In-Training Defenses against Emergent Misalignment in Language Models
David Kaczér 1,2, Magnus Jørgenvåg 1, Clemens Vetter 1, Esha Afzal 3, Robin Haselhorst 3, Lucie Flek 1,2, Florian Mai 1,2
Published on arXiv
2508.06249
Transfer Learning Attack
OWASP ML Top 10 — ML07
Prompt Injection
OWASP LLM Top 10 — LLM01
Key Finding
Identifies practical in-training regularization defenses that reduce emergent misalignment from malicious fine-tuning while preserving benign task performance for fine-tuning API providers.
SafeLoRA
Novel technique introduced
Fine-tuning lets practitioners repurpose aligned large language models (LLMs) for new domains, yet recent work reveals emergent misalignment (EMA): Even a small, domain-specific fine-tune can induce harmful behaviors far outside the target domain. Even in the case where model weights are hidden behind a fine-tuning API, this gives attackers inadvertent access to a broadly misaligned model in a way that can be hard to detect from the fine-tuning data alone.
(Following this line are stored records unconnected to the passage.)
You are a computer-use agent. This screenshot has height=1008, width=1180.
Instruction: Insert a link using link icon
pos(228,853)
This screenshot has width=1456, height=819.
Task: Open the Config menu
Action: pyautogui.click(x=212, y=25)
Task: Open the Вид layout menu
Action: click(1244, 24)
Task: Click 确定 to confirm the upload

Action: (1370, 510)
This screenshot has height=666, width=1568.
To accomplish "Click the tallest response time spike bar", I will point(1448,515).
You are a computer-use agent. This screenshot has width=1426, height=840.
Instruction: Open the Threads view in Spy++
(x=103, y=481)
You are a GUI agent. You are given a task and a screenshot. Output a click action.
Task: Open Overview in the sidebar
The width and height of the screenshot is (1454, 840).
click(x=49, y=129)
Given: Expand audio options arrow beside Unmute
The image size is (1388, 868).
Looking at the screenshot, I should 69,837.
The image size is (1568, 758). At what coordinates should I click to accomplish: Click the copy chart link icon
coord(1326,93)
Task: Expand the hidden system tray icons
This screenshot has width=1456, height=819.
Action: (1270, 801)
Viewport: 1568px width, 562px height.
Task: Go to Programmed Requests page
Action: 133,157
We present the first systematic study of in-training safeguards against EMA that are practical for providers who expose fine-tuning via an API. We investigate four training regularization interventions: (i) KL-divergence regularization toward a safe reference model, (ii) $\ell_2$ distance in feature space, (iii) projecting onto a safe subspace (SafeLoRA), and (iv) interleaving of a small amount of safe training examples from a general instruct-tuning dataset. We first evaluate the methods' emergent misalignment effect across four malicious, EMA-inducing tasks. Second, we assess the methods' impacts on benign tasks. We conclude with a discussion of open questions in emergent misalignment research.
Key Contributions
- First systematic evaluation of in-training safeguards against emergent misalignment (EMA) for fine-tuning API providers
- Comparison of four regularization interventions: KL-divergence toward a reference model, ℓ2 feature-space distance, SafeLoRA subspace projection, and safe-example interleaving
- Dual evaluation of each defense on EMA suppression across four malicious fine-tuning tasks and impact on benign downstream performance
🛡️ Threat Analysis
The paper directly addresses how fine-tuning exploits safety alignment — an attacker supplies malicious fine-tuning data to a provider API, inducing broad misalignment (harmful behaviors far outside the target domain). The defenses (KL-divergence regularization, ℓ2 feature-space regularization, SafeLoRA, safe-example interleaving) are in-training safeguards explicitly designed to neutralize this transfer-learning-based attack vector.